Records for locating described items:
▶

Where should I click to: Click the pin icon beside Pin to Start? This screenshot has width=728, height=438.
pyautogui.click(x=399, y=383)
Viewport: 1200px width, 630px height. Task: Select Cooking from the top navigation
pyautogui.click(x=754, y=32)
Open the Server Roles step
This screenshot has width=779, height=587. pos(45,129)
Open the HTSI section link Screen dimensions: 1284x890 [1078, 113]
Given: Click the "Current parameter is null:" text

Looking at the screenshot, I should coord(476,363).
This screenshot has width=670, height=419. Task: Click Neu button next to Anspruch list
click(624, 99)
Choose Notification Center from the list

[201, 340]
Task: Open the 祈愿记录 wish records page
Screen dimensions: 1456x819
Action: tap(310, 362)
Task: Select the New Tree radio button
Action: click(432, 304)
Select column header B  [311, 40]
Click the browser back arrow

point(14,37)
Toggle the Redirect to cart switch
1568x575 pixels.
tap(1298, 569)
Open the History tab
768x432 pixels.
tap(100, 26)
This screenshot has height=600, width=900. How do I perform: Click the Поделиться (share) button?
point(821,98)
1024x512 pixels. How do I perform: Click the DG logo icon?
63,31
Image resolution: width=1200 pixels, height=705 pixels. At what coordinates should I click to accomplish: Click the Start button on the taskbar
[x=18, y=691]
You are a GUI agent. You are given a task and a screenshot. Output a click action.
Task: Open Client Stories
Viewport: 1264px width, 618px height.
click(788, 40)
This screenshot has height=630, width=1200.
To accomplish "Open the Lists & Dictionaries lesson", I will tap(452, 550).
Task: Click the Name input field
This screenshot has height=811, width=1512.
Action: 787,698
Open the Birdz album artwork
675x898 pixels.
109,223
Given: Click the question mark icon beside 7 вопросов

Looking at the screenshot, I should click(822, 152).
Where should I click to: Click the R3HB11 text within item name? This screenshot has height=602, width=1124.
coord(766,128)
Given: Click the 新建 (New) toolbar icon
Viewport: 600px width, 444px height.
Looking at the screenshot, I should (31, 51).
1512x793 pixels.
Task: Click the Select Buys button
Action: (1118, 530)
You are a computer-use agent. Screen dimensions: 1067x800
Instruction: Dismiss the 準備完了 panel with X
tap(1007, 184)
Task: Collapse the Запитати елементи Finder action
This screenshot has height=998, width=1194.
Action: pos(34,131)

◀

Stated task:
Copy out the stretch from the line containing "1024x512 pixels. How" through the line containing "[x=18, y=691]", requests included, but multiply every coordinate in the answers by 2.15 and round each to a whole number, halves up. Leave all other numbers as they are.

Solution to this problem:
1024x512 pixels. How do I perform: Click the DG logo icon?
135,67
Image resolution: width=1200 pixels, height=705 pixels. At what coordinates should I click to accomplish: Click the Start button on the taskbar
[x=39, y=1486]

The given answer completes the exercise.